▸ **WHAT YOU WILL DO**: In the data below, how many lines contain the string "Policy"? Reply with the number only.

▸ **SUPPLIED DATA**:
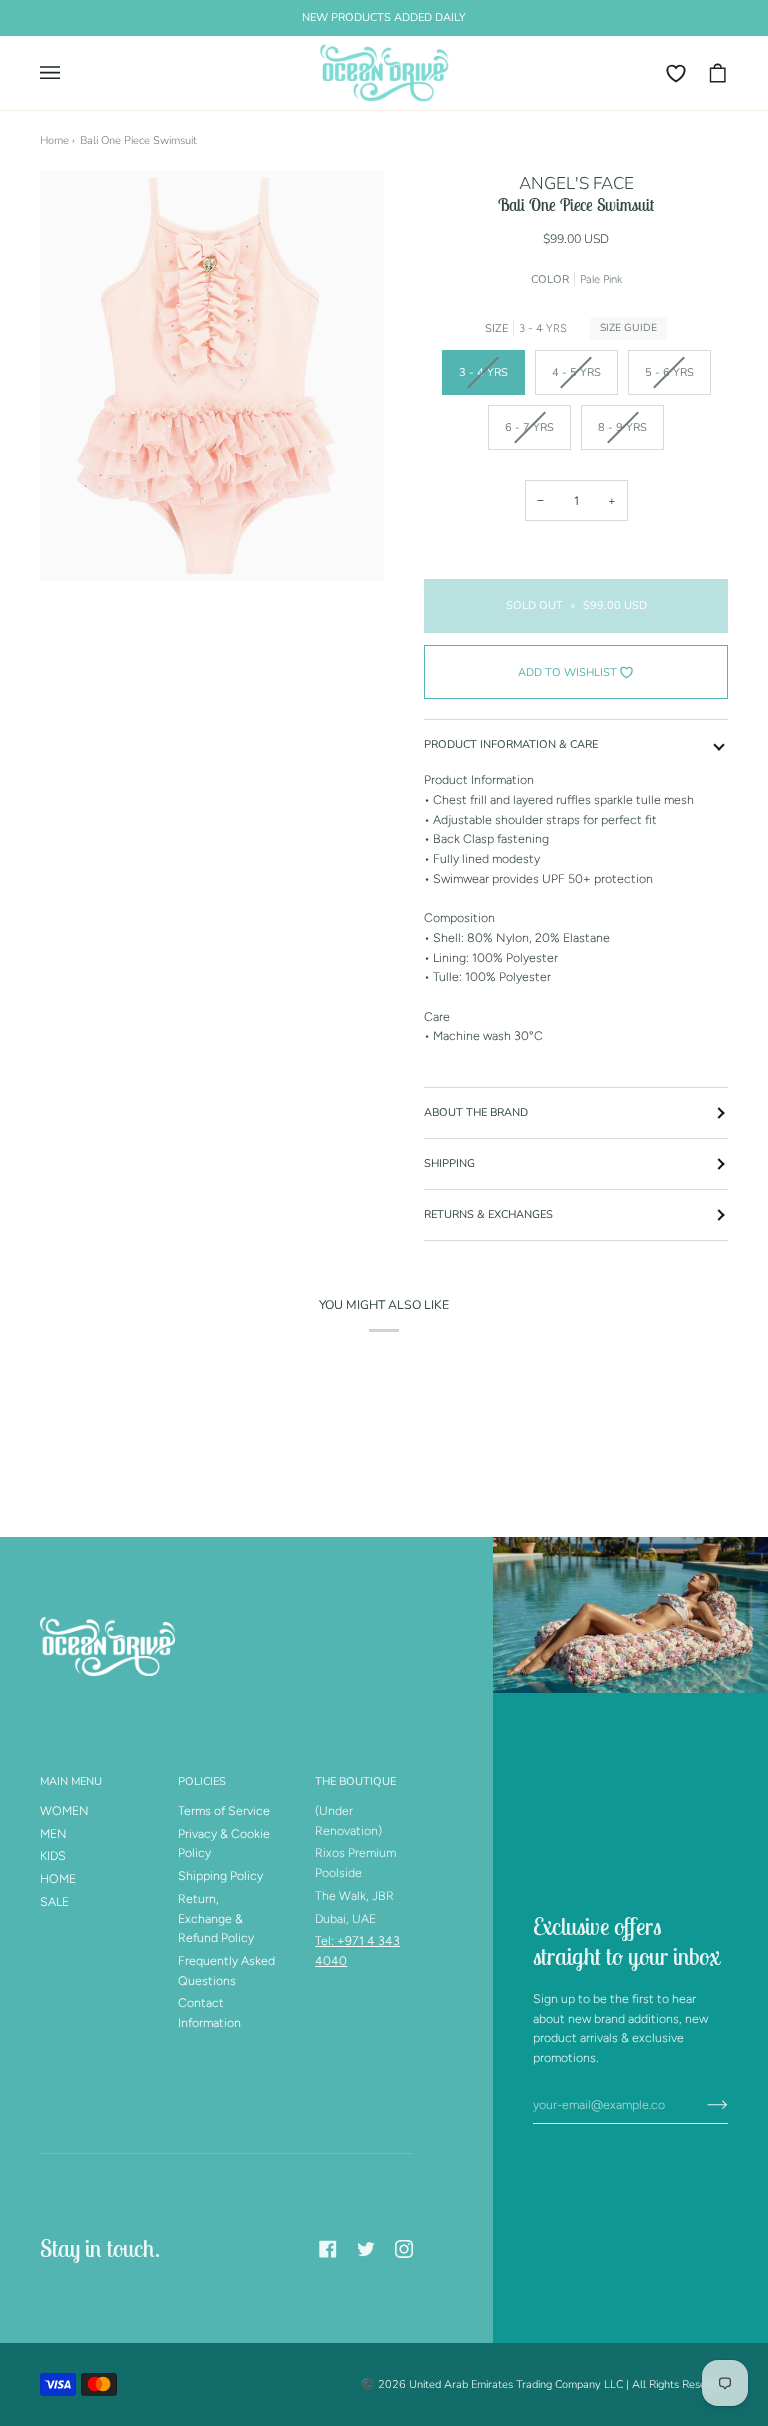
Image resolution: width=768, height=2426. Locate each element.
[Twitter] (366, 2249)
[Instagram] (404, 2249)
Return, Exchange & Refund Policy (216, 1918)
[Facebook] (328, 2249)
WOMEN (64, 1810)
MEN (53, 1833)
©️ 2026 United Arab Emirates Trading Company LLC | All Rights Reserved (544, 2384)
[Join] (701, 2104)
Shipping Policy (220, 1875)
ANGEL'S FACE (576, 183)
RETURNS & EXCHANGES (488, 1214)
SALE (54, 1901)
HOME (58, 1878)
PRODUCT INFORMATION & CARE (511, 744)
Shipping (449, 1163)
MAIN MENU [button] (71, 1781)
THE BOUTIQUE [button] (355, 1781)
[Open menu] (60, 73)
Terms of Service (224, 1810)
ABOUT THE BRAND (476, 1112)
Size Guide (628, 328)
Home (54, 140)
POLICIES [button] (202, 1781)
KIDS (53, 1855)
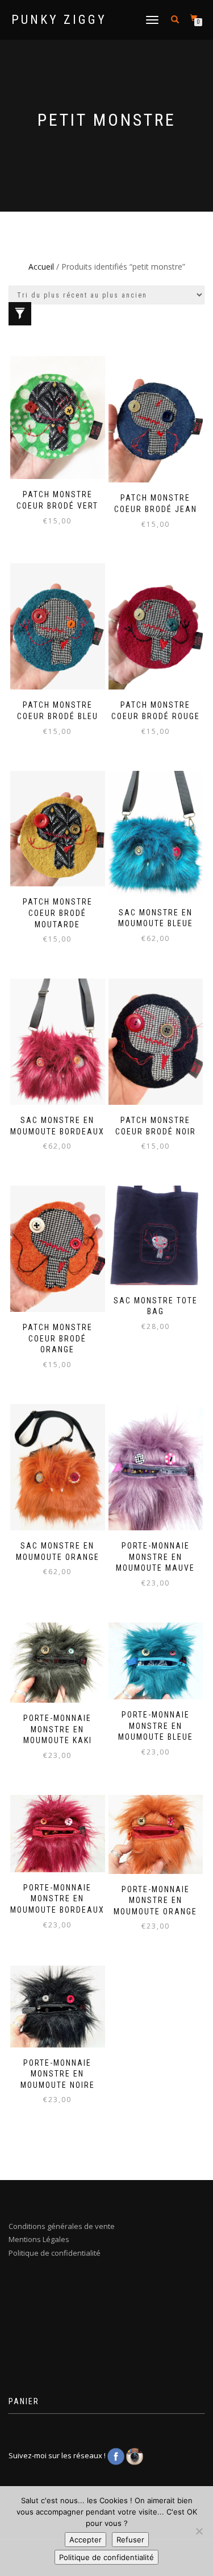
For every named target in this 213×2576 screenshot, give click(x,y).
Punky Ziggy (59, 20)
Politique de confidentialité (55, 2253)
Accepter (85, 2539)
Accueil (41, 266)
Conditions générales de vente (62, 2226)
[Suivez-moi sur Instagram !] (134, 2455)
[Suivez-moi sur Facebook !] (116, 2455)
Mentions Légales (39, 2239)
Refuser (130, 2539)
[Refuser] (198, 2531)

▸ **TASK RESPONSE**: 2